O que os dentes estão fazendo num livro como este? Os dentes gregos seriam diferentes de todos os outros dentes do mundo? Claro que não. Menciono-os aqui porque, nos meus tempos de liceu, ao traduzir a Ilíada, reparei numa curiosa expressão usada para dizer a uma pessoa que ela havia ido longe demais em suas palavras: "Infeliz! Que palavra escapou do redil de teus dentes?".
O redil dos dentes! Eu logo imaginava a malta ou o rebanho das palavras, ovelhas ruidosas e fonéticas, empurrando por detrás da cortina dos dentes e passando a conta-gotas, ou melhor, a conta-palavras! Estranha - e figurada - concepção da linguagem, cujo significado implícito parece ser o de que as palavras só têm sentido e alcance uma vez pronunciadas ou proferidas abertamente. Daí palavras simplesmente pensadas mas nunca proferidas não terem existência própria e não poderem ser levadas em consideração. São como um pensamento não formulado, um desejo amordaçado, um gado retido aquém do imenso horizonte da linguagem manifesta.
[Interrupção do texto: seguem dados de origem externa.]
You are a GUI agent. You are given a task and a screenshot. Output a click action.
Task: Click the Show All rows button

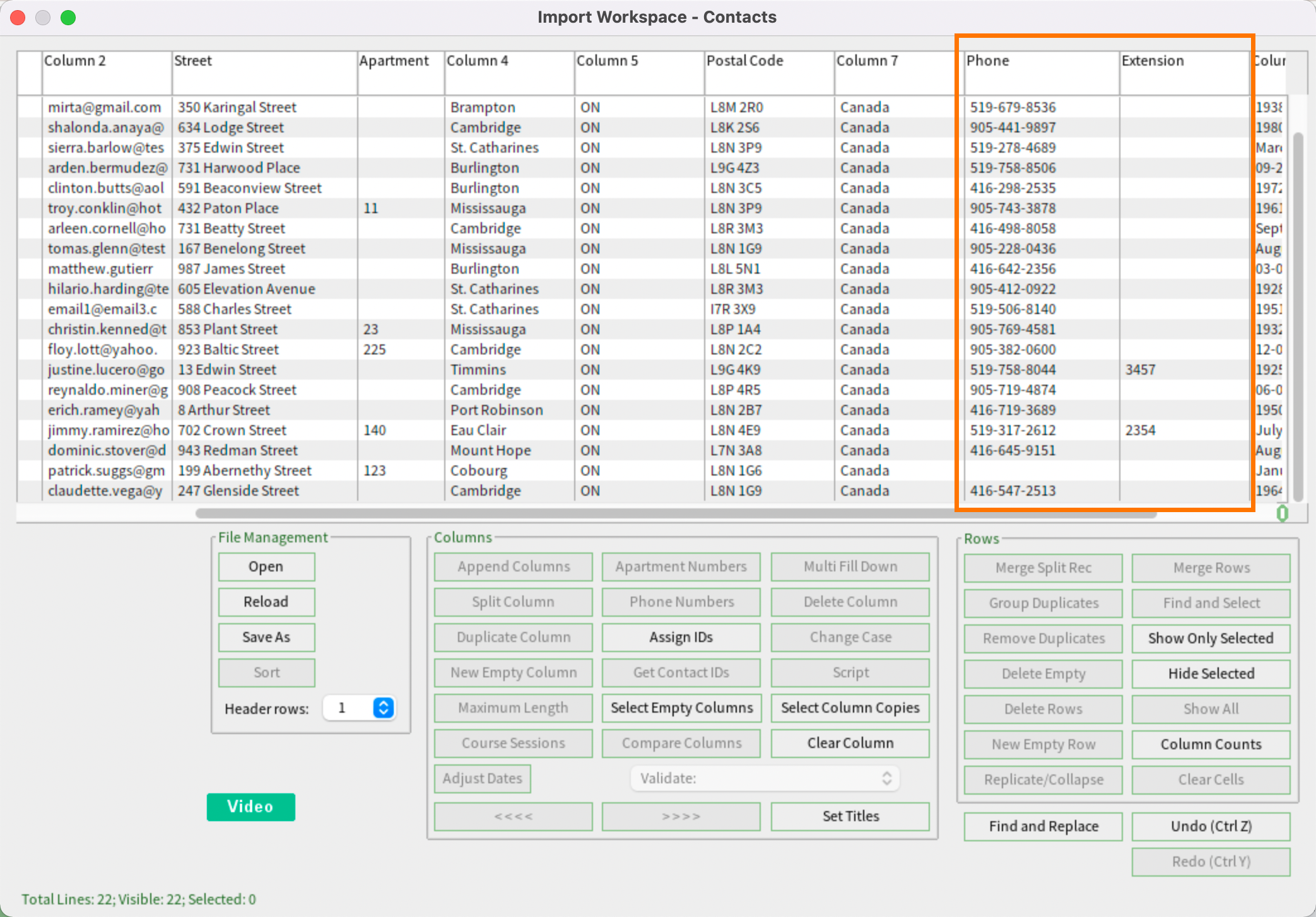[1211, 708]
A ofensa, o insulto eventual, a falta ou o delito começam além do redil dos dentes, além do aprisco palatal! Os gregos - refiro-me aos gregos antigos e, particularmente, aos gregos dos tempos homéricos - não davam, portanto, importância alguma ao pensamento íntimo do sujeito falante, qualquer que fosse sua natureza, enquanto ele estivesse em estado de pensamento mudo. Vê-se logo a diferença, e mesmo o abismo, que separa essa atitude daquela dos futuros cristãos.
Para os cristãos, a falta - ou o pecado - começa na própria fonte da linguagem, no mais íntimo do pensamento ou do desejo que a sustenta. Ver passar uma bela mulher, por exemplo, e começar a desejá-la, é já e em si um pecado. Para os cristãos, o pecado mora no seio dos pensamentos, como o verme na polpa da fruta, sem que seja preciso manifestá-lo. Ele é o irmão gêmeo do silêncio interior. Que abismo entre isso e a tolerância, a inocência do paganismo, para o qual nenhum pensamento não formulado publicamente pode ser repreensível!
Todo desejo que permanece ou tenha permanecido desejo está aquém do pecado, da falta. 0 redil dos dentes existe para impedir que ele se torne ofensa, provocação, que se transforme em ato. Aqui, naqueles tempos homéricos e talvez também em tempos mais tardios, os pensamentos - mesmo os mais impuros ou agressivos - guardam sua inocência e seu mistério como tantas ovelhas dóceis silenciosamente passando por detrás do redil dos dentes.